Kraj

Wczorajsze popłudnie w Trójce z samą muzyką w ramówce

W wyniku masowych odejść zabrakło prowadzących, nad sytuacją stacji debatuje Komisja Kulury i Środków Przekazu.

W wyniku zamieszania wokół ocenzurowania Listy Przebojów LP3 w miniony piątek na antenie Programu Trzeciego Polskiego Radia dziennikarze zaczęli masowo składać wypowiedzenia – MMP24 z 21 maja. W rezultacie popołudniowe pasmo wypełniała tylko muzyka – zabrakło prowadzących.
Audycja “Zapraszamy do Trójki” zazwyczaj zaczynała się po serwisie o 15 i miała potrwać do 19. Na antenie było słychać tylko muzykę. “Zapraszamy do Trójki” nadawana jest od 1974 roku. Widnieje także w czwartkowej ramówce. Prowadzącym był zazwyczaj Patrycjusz Wyżga, który przebywa na zwolnieniu lekarskim. Dzień wcześniej gospodarzem audycji był Kuba Strzyczkowski.
“Bez prowadzącego teraz w radiowej Trójce. Tylko muzyka. Niezwykle wymowne. Historyczny moment” – napisal Wyżga na Twitterze. “Tylko muzyka. Niezwykle wymowne. Historyczny moment.”
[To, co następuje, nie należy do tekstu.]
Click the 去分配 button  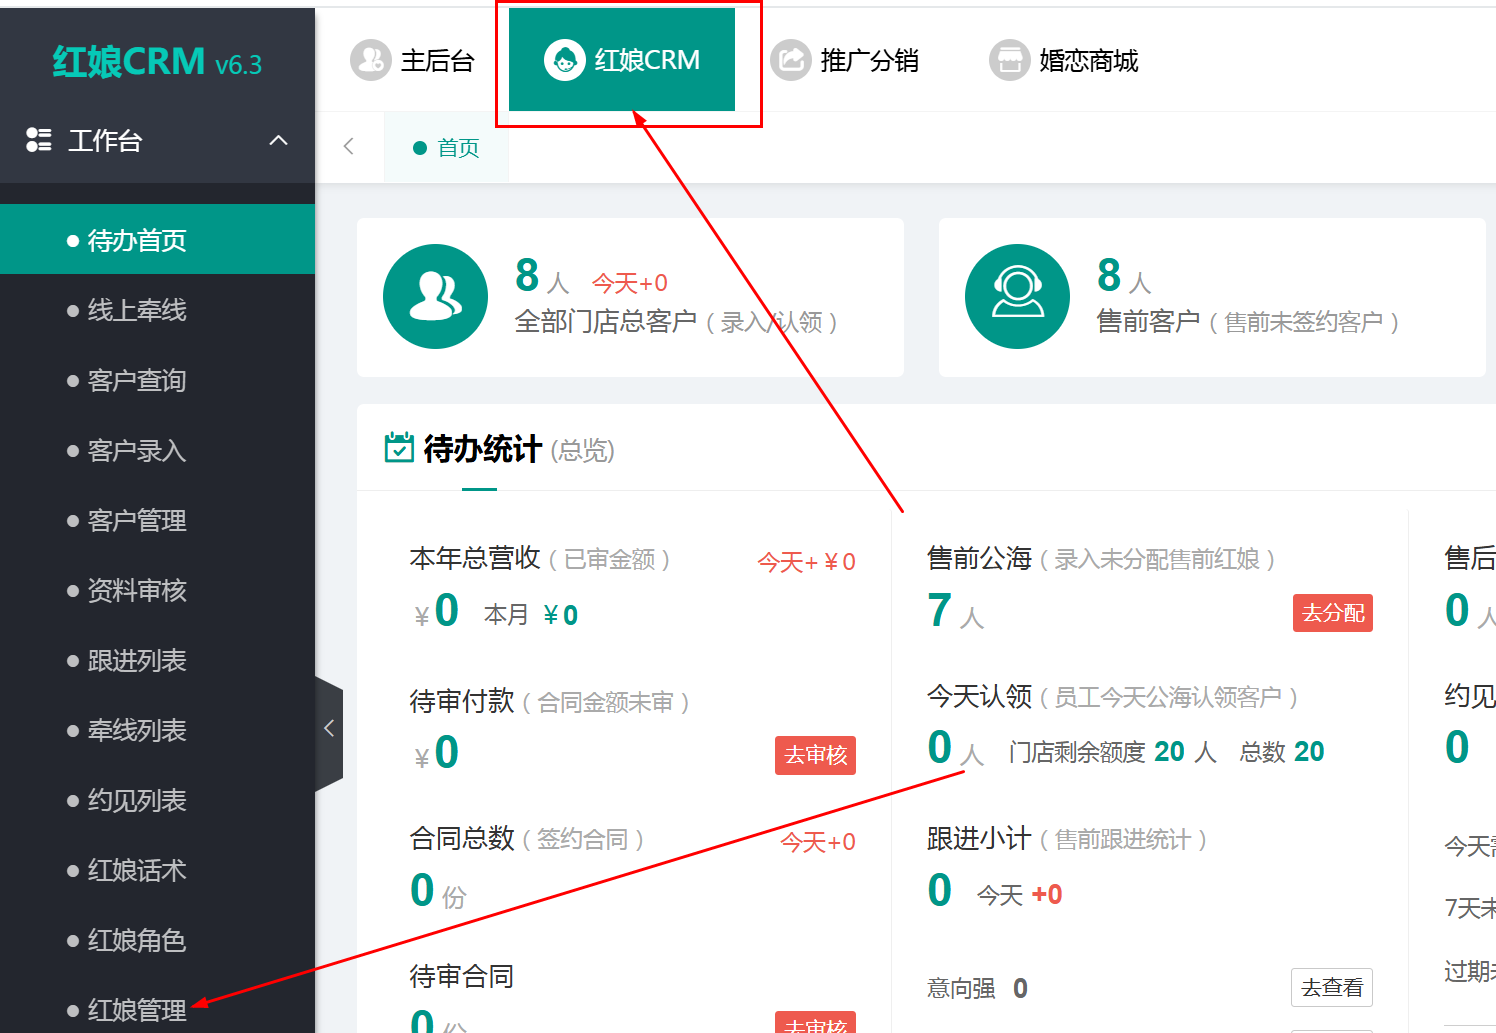(1332, 613)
Wczoraj sytuacji w Trójce postanowił przyjrzeć się Senat. Nad sytuacją Programu Trzeciego Polskiego Radia debatowała Komisja Kulury i Środków Przekazu.
Na posiedzeniu Komisji Kultury i Środków Przekazu w Senacie poza jej członkami znaleźli się przedstawiciele władz radiowej Trójki, ale też dziennikarze, którzy pożegnali się ze stacją (Ernest Zozuń, Michał Nogaś, Bartosz Gil, Agnieszka Szydłowska).
Na samym początku posiedzenia odczytano listę dziennikarzy, którzy w ostatnim czasie rozstali się z Trójką. Prezes Polskiego Radia Agnieszka Kamińska zwróciła uwagę, że niektóre z wymienionych osób wciąż pracują w radiu, inne same odeszły, a nie zostały zwolnione. Przypomniała, że w radiu trwa audyt.
Tomasz Kowalczewski, obecny dyrektor i redaktor naczelny Trójki, podkreślał, że od kiedy zajmuje to stanowisko, nie zwolnił żadnego dziennikarza i nie podpisał żadnego wypowiedzenia z pracy.
Trójka.
Jednym z obecnych na spotkaniu był wieloletni dziennikarz Trójki, Ernest Zozuń. Zapytał Kowalczewskiego: “Co sprawiło, że wylałeś na nich cysternę nieczystości? Byłeś naszym kolegą, wyrzekłeś się nas”.
Głos zabrali też Juliusz Braun, członek Rady Mediów Narodowych, i Seweryn Blumsztajn z Towarzystwa Dziennikarskiego.
Dziennikarze ujawnili, że SMS-y czy maile z instrukcjami od szefów (podobne do tego, który otrzymał Piotr Metz od Tomasza Kowalczewskiego) były wysyłane dziennikarzom wcześniej i dotyczyły najczęściej publicystyki. Dziennikarze podjęli też temat poświęcania czasu na antenie sprawom politycznym i konkretnym politykom. Zozuń zwrócił uwagę, że rozmowy prowadzą dziennikarze spoza Polskiego Radia.